Il 6 maggio 2019 ha ricevuto l’approvazione del Santo Padre la Terza Edizione del Messale Romano in conformità a quanto era stato disposto dalla Lettera Apostolica in forma di «motu proprio» Magnum principium, agli orientamenti di alcuni Uffici della Santa Sede coinvolti in tale riforma e anche sulla base di un’esperienza che le Chiese Locali in Italia avevano maturato; tutto ciò, tenendo conto, altresì, del bagaglio di arricchimenti già presenti nella Editio Typica Tertia del Missale Romanum del 2002.

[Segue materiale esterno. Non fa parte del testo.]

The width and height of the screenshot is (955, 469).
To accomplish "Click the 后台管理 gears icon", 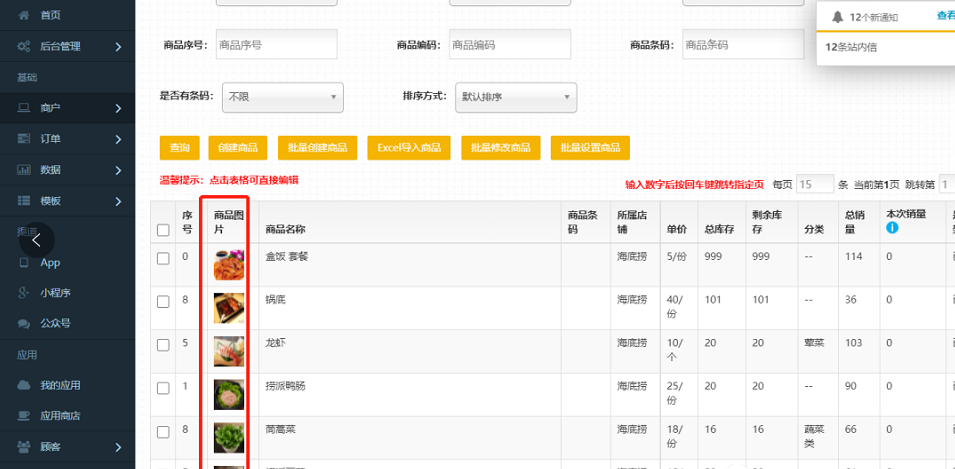I will click(x=22, y=46).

La traduzione attuale è corredata da ulteriori testi facoltativi di nuova composizione che assolvono allo scopo di essere più aderenti al linguaggio odierno e alle mutate situazioni pastorali delle nostre comunità. La presente edizione, come recita la lettera di presentazione del Presidente della CEI, deve essere considerata «tipica» per la lingua italiana, ufficiale per l’uso liturgico.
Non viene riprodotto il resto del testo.